**Exercise requirements**
Return exactly the lines of the entries that start at the line containing "View Details of the Plus plan" and continue to the last line. Omit the pictures.

**Provided records**
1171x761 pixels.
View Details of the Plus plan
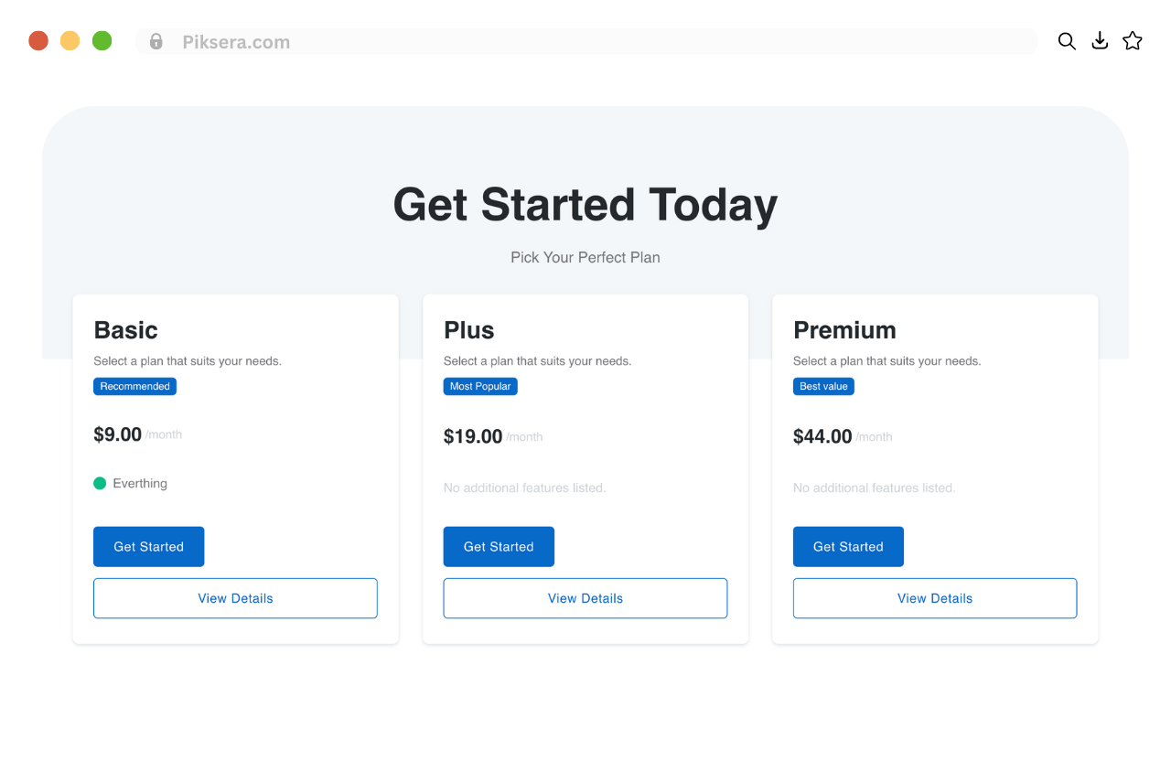(586, 598)
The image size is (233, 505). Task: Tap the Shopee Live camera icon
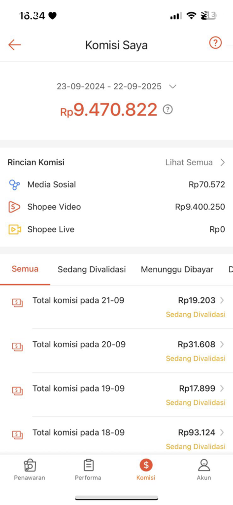[14, 229]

**Solution to this exercise**
View Details of the Plus plan
(586, 598)
The image size is (233, 505). Task: Tap the Shopee Live camera icon
[14, 229]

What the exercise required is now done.